* [RECORDS SHOWN]

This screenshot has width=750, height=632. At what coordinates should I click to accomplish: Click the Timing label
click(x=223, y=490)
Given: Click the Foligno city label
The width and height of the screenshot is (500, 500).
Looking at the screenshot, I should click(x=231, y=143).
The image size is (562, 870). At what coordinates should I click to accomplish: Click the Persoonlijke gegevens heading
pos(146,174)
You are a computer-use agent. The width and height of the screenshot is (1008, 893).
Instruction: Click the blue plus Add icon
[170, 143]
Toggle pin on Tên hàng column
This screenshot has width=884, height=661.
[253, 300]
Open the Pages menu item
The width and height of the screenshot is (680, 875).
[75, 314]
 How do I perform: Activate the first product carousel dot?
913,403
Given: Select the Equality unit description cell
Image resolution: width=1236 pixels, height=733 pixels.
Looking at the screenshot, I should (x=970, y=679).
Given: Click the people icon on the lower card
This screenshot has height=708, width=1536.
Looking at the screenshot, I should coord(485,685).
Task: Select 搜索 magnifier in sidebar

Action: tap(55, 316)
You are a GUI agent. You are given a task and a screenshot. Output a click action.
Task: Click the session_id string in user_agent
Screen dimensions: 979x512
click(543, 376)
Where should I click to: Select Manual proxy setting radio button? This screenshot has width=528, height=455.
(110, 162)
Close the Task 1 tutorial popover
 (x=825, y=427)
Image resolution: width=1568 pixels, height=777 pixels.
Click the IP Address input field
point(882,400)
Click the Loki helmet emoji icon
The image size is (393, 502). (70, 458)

* [REQUIRED WORK] When you output the entries, keep every line exactly as it appears above.

* [FINISHED TASK]
This screenshot has width=750, height=632. At what coordinates should I click to accomplish: Click the Timing label
click(x=223, y=490)
Given: Click the Foligno city label
The width and height of the screenshot is (500, 500).
Looking at the screenshot, I should click(x=231, y=143).
The image size is (562, 870). At what coordinates should I click to accomplish: Click the Persoonlijke gegevens heading
pos(146,174)
You are a computer-use agent. The width and height of the screenshot is (1008, 893).
Instruction: Click the blue plus Add icon
[170, 143]
Toggle pin on Tên hàng column
This screenshot has width=884, height=661.
[253, 300]
Open the Pages menu item
The width and height of the screenshot is (680, 875).
[75, 314]
 How do I perform: Activate the first product carousel dot?
913,403
Given: Select the Equality unit description cell
Image resolution: width=1236 pixels, height=733 pixels.
Looking at the screenshot, I should (x=970, y=679).
Given: Click the people icon on the lower card
This screenshot has height=708, width=1536.
Looking at the screenshot, I should coord(485,685).
Task: Select 搜索 magnifier in sidebar

Action: tap(55, 316)
You are a GUI agent. You are given a task and a screenshot. Output a click action.
Task: Click the session_id string in user_agent
Screen dimensions: 979x512
click(543, 376)
Where should I click to: Select Manual proxy setting radio button? This screenshot has width=528, height=455.
(110, 162)
Close the Task 1 tutorial popover
 (x=825, y=427)
Image resolution: width=1568 pixels, height=777 pixels.
Click the IP Address input field
point(882,400)
Click the Loki helmet emoji icon
The image size is (393, 502). (70, 458)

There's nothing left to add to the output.